# Dataset entries:

———

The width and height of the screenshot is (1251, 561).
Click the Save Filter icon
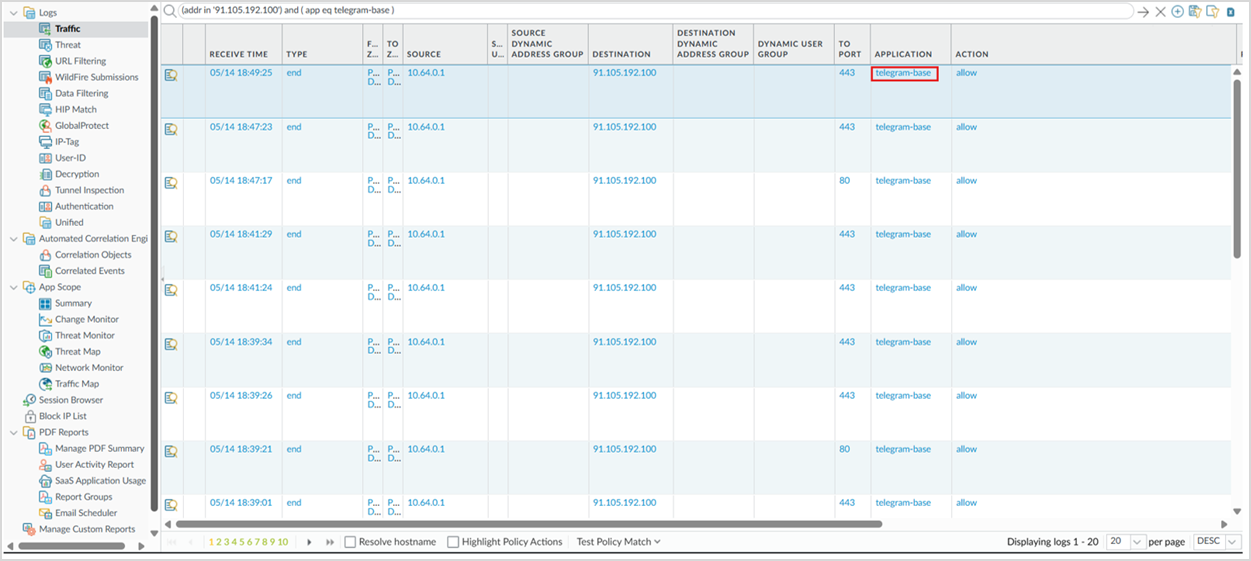(x=1194, y=12)
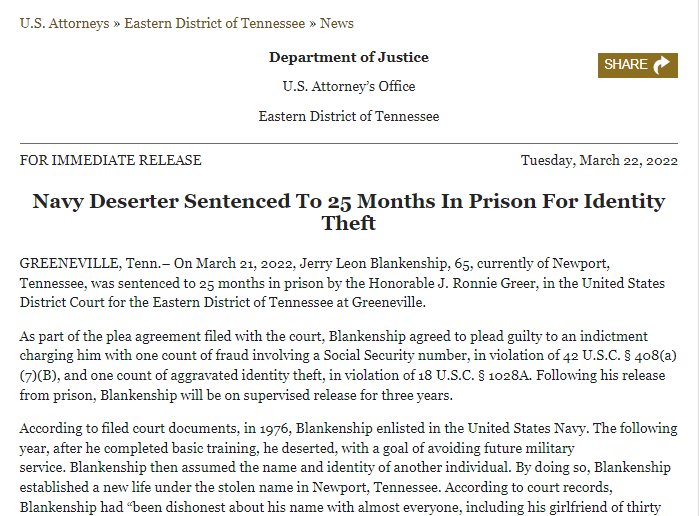Click the Tuesday, March 22, 2022 date
The width and height of the screenshot is (699, 516).
pos(599,160)
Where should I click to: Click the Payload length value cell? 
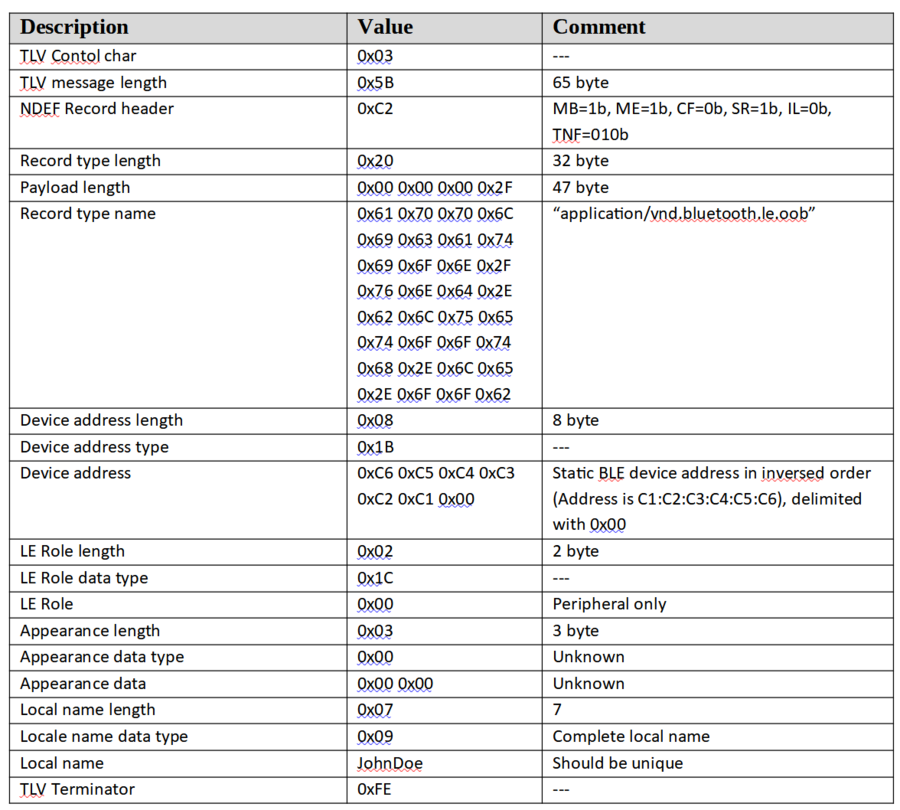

———

# Your objective:
Transcribe every record above exactly, leaving out the pictures.

# Result:
The width and height of the screenshot is (1251, 561).
Click the Save Filter icon
(x=1194, y=12)
Click the Tuesday, March 22, 2022 date
The width and height of the screenshot is (699, 516).
pos(599,160)
Where should I click to: Click the Payload length value cell? 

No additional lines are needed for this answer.